Neoadjuvant Pertuzumab: the Exception That Proves the Rule?

Publication
Article
OncologyOncology Vol 28 No 3
Volume 28
Issue 3

Contrary to some expectations, getting accelerated approval for neoadjuvant therapy does not look easy, and the pertuzumab story may be the exception that proves the rule.

Figure: Rates of Pathologic Complete Response (Breast and Lymph Nodes) in Trials of Chemotherapy With Trastuzumab and Pertuzumab

The original impetus for neoadjuvant therapy for breast cancer was to render patients with locally advanced breast cancer operable. In subsequent clinical trials, the key goals of neoadjuvant treatment were to improve surgical options for patients, and to determine whether earlier administration of systemic therapy would lower the risk of breast cancer recurrence. In the end, that latter objective was not realized-but neoadjuvant therapy nonetheless emerged as a treatment option that could enable less extensive surgery and provide effective “adjuvant” treatment. The identification of pathologic complete response (pCR) as a prognostic marker for outcomes following neoadjuvant chemotherapy made neoadjuvant treatment a favorite model for clinical investigators, since neoadjuvant treatment allowed for rapid ascertainment of clinical activity without the time required for long-term follow-up, made every patient an “event” (permitting smaller study sample sizes), and facilitated extensive correlative studies using serial imaging or tissue biopsies. This enthusiasm led to hundreds of trials of neoadjuvant therapy for breast cancer.

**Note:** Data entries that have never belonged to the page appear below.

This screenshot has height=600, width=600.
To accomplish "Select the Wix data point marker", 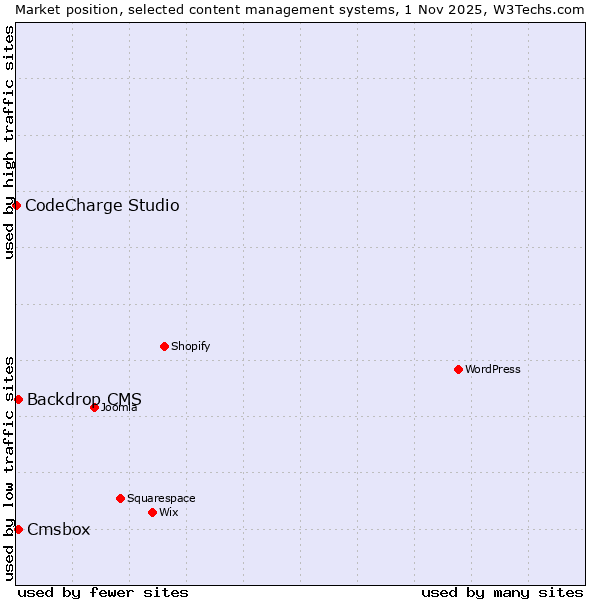I will pyautogui.click(x=152, y=512).
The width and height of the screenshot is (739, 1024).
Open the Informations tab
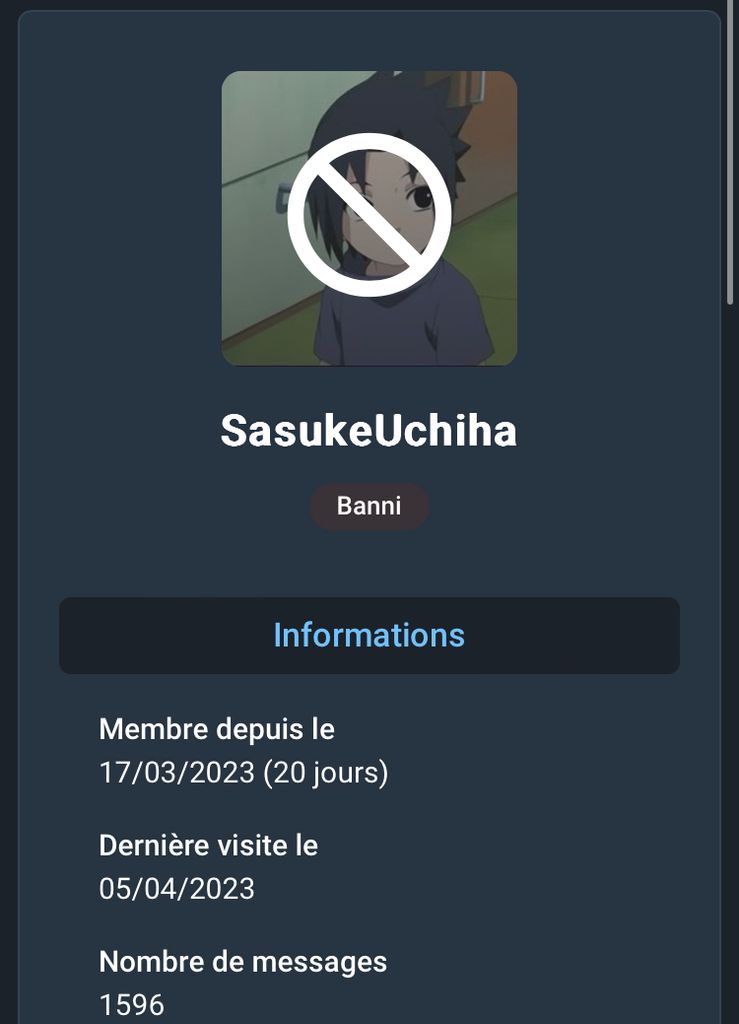point(370,635)
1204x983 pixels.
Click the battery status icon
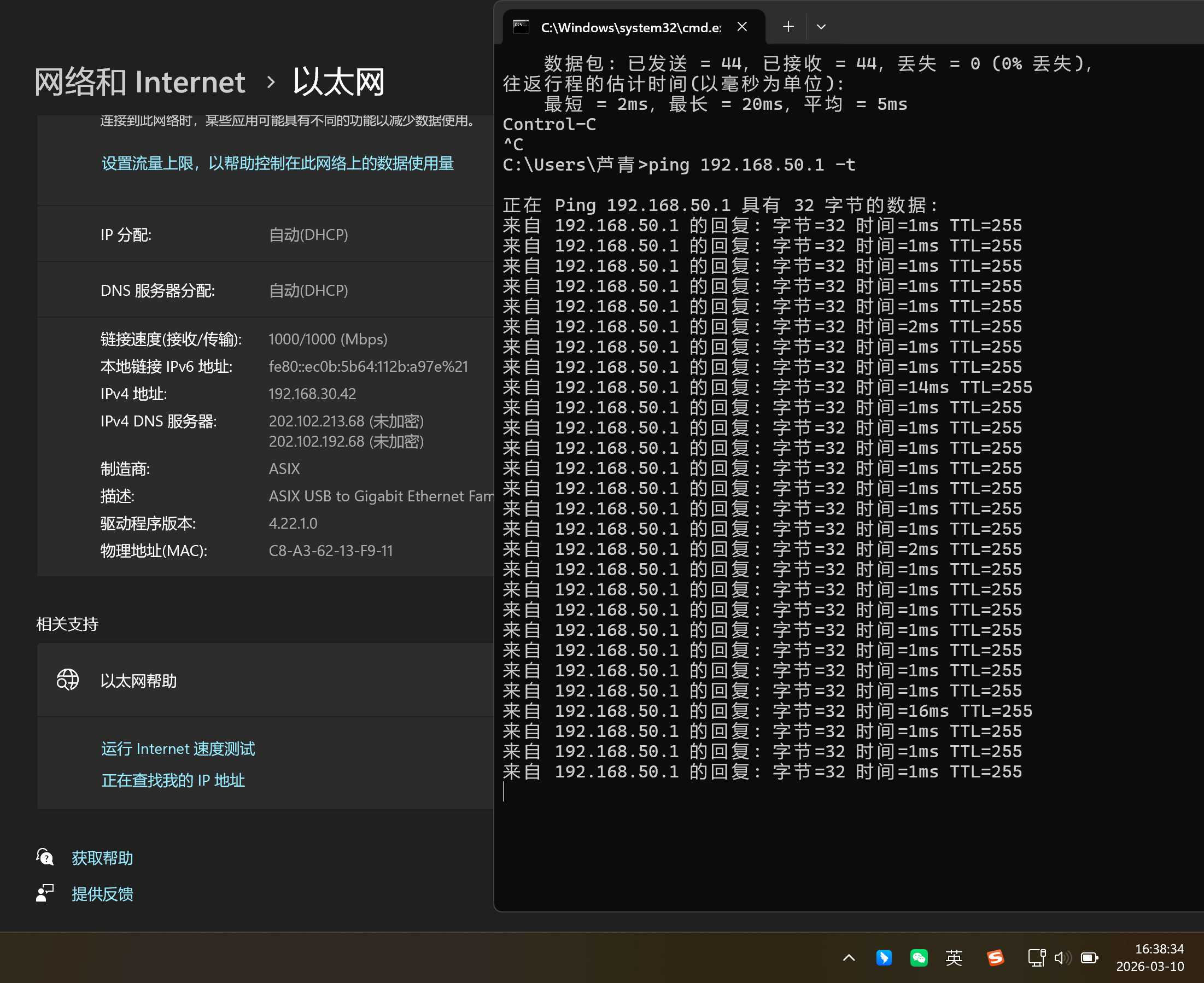coord(1089,957)
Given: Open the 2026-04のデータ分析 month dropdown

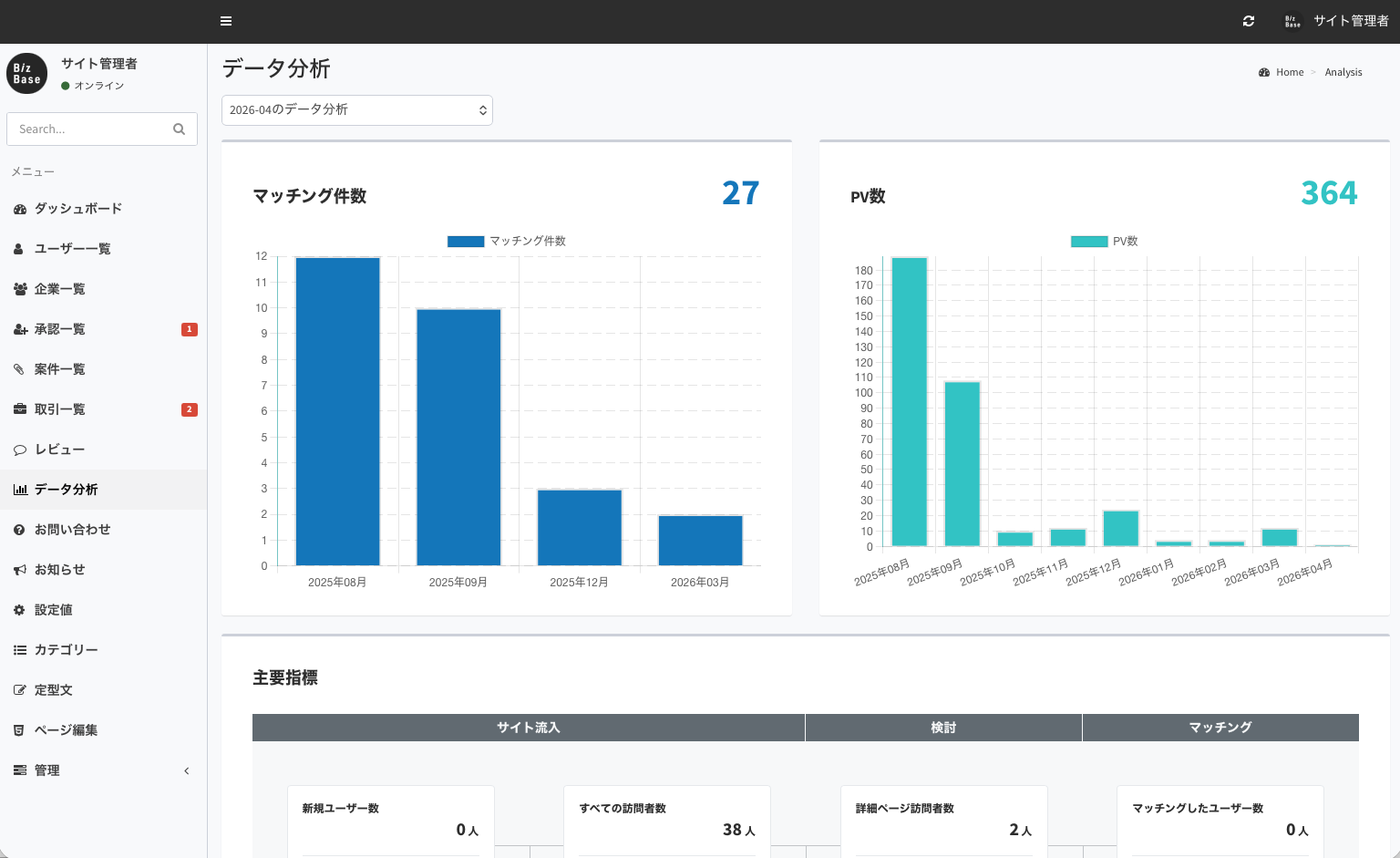Looking at the screenshot, I should [x=357, y=110].

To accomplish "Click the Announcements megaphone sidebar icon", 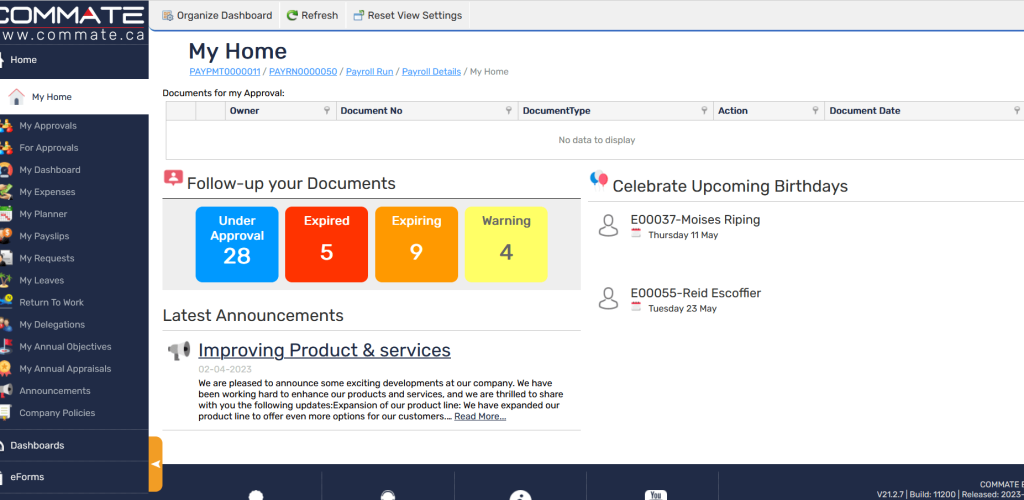I will 7,391.

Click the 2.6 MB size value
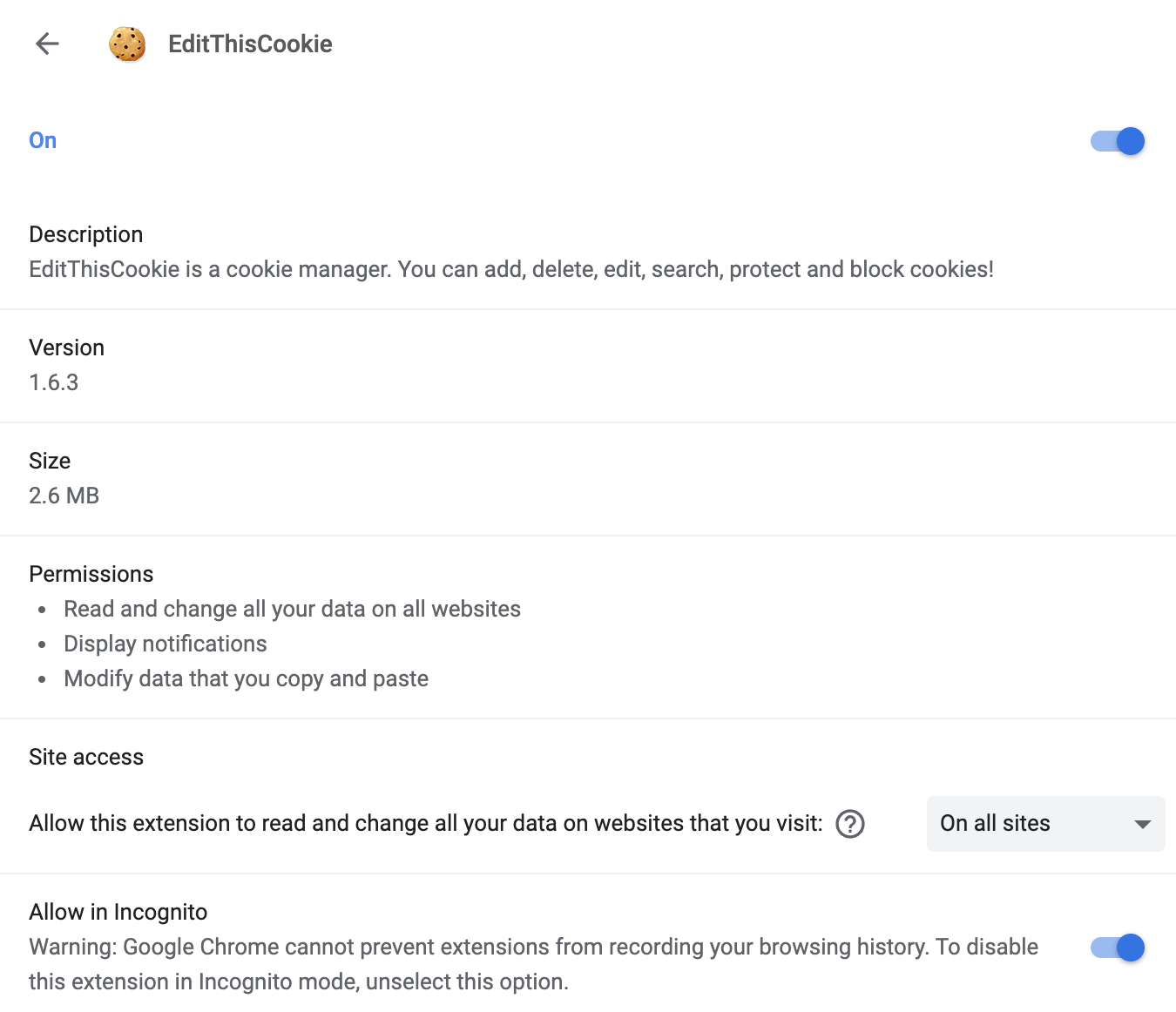coord(64,496)
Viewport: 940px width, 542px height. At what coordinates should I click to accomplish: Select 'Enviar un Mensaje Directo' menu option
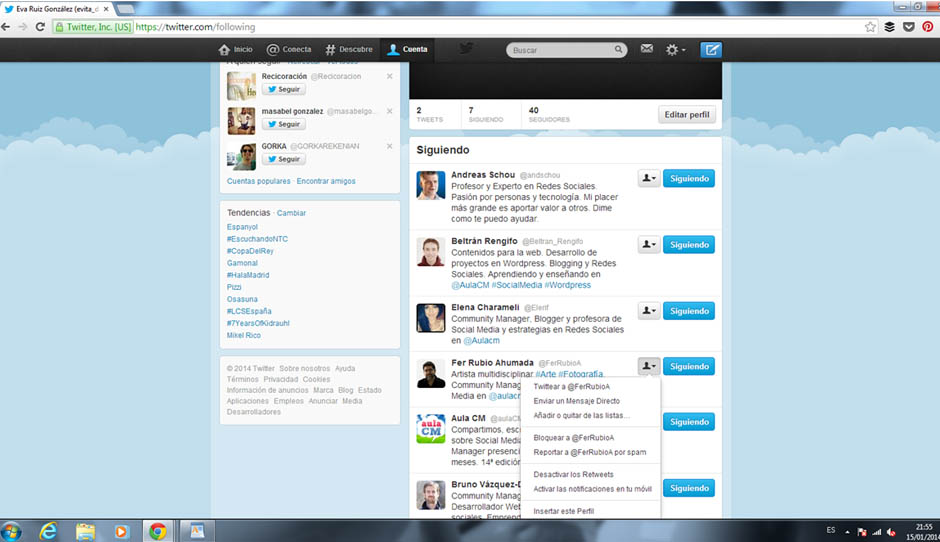[576, 400]
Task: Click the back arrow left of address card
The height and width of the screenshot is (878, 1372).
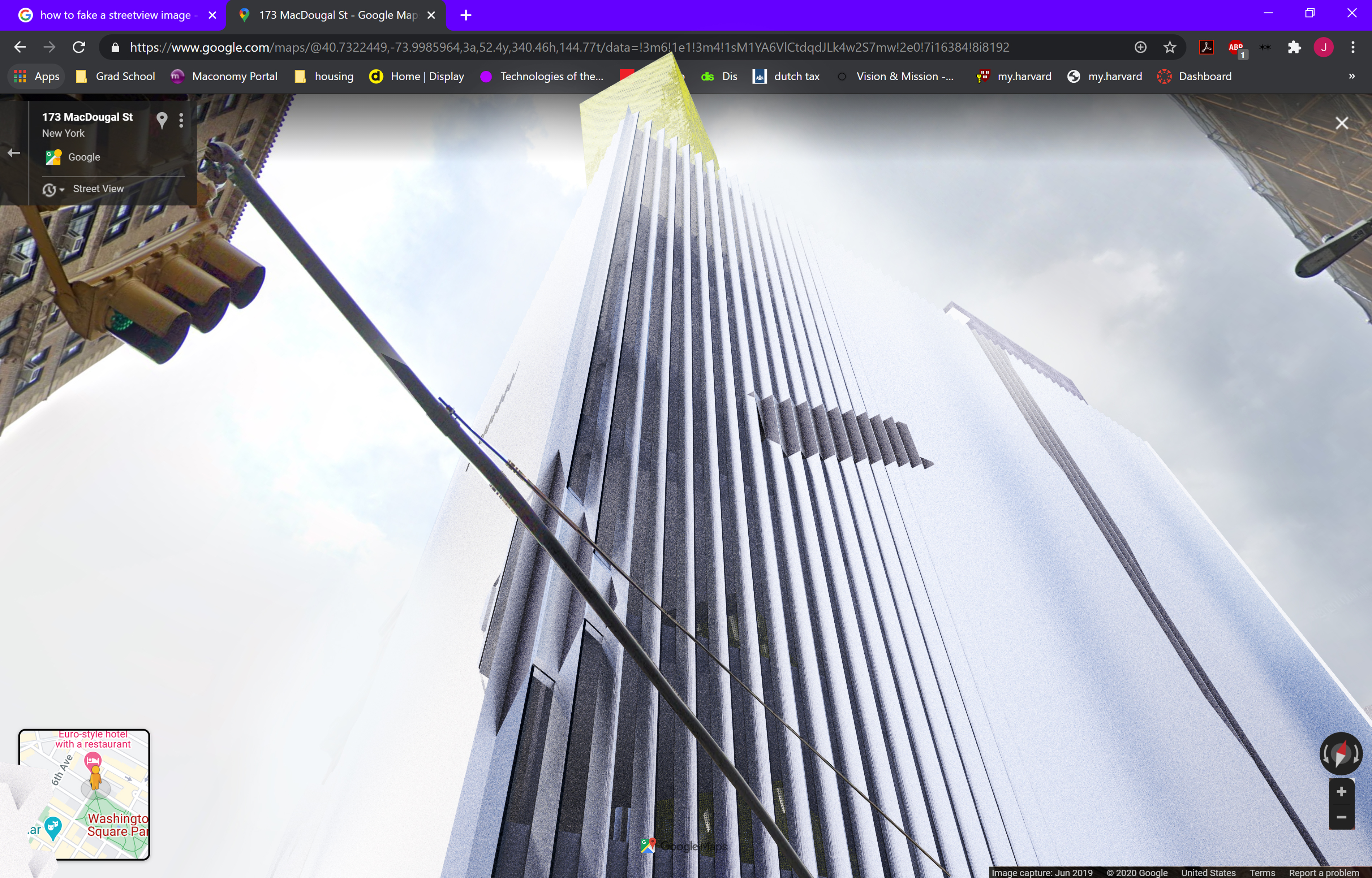Action: [14, 153]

Encouraged by this surge of interest and seeking to move innovative drugs into the market more quickly, the US Food and Drug Administration (FDA) developed a framework for accelerated drug approval based not on traditional measures of benefit to the patient, such as disease-free survival (DFS) or overall survival (OS), but on improvement in the surrogate outcome of rates of pCR.[1] The policy handsomely blended risk and reward considerations for makers of novel drugs. The reward of accelerated approval would be granted based on near-term results with pCR. Full approval would be awarded if long-term follow-up confirmed that there was a DFS or OS benefit to the patient population; the risk was that without such long-term gains, accelerated approval would be withdrawn. The FDA outlined important criteria for studies that might be considered for regulatory intent. Such studies should have an “add-on” design, comparing a standard regimen with the new drug vs without it; they should give all treatment preoperatively, avoiding postoperative therapy or making such treatments uniform; and they should define pCR as pertaining to the breast and lymph nodes. Additional guidance called for placebo-controlled studies and tissue evaluation by pathologists blinded to the treatments. The framework for accelerated approval has been warmly greeted by clinical investigators, advocates, and industry, all hoping to see important new drugs enter the market sooner.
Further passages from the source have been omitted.